> WHAT TO DO
Take the line that contains "You are a computer-use" as the first line and the last line of the records as the end. Please set down everything in that range exactly.

> RECORDED INFORMATION
◇ ◇ ◇ ◇ ◇ ◇ ◇

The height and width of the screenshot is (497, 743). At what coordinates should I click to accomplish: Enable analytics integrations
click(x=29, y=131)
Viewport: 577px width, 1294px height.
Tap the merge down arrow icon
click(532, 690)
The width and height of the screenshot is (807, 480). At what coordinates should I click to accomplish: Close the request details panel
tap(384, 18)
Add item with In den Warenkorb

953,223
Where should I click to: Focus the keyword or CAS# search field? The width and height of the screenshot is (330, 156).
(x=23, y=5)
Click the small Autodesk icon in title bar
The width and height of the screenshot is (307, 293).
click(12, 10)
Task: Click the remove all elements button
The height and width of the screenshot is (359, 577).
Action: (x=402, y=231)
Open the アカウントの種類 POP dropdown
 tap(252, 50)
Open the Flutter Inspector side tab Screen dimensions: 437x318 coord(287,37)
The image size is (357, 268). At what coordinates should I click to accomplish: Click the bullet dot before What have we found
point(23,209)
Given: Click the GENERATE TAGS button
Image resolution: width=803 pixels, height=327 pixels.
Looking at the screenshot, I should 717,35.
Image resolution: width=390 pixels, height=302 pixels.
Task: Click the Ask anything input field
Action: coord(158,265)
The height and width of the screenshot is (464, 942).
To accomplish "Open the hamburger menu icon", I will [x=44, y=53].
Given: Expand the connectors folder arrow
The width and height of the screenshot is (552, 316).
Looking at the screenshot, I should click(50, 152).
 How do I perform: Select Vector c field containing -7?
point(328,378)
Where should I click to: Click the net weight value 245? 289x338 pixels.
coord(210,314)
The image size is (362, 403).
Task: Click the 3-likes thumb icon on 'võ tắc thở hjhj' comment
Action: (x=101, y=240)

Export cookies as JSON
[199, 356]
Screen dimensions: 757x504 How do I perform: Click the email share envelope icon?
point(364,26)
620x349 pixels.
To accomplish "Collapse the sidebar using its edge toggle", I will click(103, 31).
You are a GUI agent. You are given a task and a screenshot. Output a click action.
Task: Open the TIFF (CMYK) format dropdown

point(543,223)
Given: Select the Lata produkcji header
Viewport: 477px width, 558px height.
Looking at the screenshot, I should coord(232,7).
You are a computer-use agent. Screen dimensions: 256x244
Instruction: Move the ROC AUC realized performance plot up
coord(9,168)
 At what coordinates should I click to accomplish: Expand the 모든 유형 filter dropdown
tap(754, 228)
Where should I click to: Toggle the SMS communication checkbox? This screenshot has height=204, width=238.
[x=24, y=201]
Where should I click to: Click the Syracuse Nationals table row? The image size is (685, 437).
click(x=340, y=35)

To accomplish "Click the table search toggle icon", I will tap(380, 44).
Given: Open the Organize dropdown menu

◇ ◇ ◇ ◇ ◇ ◇ ◇

> ANSWER TO THIS EXERCISE
You are a computer-use agent. Screen dimensions: 256x244
Instruction: Move the ROC AUC realized performance plot up
coord(9,168)
 At what coordinates should I click to accomplish: Expand the 모든 유형 filter dropdown
tap(754, 228)
Where should I click to: Toggle the SMS communication checkbox? This screenshot has height=204, width=238.
[x=24, y=201]
Where should I click to: Click the Syracuse Nationals table row? The image size is (685, 437).
click(x=340, y=35)

To accomplish "Click the table search toggle icon", I will tap(380, 44).
Given: Open the Organize dropdown menu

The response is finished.